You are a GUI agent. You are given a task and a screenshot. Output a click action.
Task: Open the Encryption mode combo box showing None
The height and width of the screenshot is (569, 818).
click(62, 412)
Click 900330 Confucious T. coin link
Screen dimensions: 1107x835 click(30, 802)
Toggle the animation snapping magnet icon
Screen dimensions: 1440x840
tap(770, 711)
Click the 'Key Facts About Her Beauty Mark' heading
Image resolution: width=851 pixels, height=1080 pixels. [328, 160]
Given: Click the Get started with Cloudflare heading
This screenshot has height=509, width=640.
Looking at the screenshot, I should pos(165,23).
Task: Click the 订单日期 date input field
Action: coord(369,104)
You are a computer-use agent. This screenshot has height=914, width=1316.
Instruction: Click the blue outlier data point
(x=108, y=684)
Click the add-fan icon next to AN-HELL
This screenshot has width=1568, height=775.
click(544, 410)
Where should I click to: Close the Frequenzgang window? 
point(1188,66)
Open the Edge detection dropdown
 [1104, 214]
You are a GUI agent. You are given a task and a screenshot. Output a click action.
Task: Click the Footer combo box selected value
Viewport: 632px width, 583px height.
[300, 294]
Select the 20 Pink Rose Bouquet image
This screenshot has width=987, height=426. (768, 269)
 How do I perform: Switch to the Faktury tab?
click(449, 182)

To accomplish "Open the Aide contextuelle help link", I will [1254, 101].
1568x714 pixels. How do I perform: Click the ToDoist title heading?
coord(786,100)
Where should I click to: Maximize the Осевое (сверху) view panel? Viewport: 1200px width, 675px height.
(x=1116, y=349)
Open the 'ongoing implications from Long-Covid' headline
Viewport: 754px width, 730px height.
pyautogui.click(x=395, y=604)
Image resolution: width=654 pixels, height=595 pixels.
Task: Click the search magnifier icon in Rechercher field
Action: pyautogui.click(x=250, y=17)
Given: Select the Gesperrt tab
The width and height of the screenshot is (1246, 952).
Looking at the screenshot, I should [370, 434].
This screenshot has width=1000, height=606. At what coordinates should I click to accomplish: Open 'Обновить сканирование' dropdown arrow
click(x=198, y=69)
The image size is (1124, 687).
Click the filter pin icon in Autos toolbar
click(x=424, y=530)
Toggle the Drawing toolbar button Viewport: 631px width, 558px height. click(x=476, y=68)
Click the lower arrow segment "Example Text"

> [Your goal]: Each line in the material with "Toggle" in it must be reported.

> [Result of this exercise]:
Toggle the animation snapping magnet icon
Toggle the Drawing toolbar button Viewport: 631px width, 558px height. click(x=476, y=68)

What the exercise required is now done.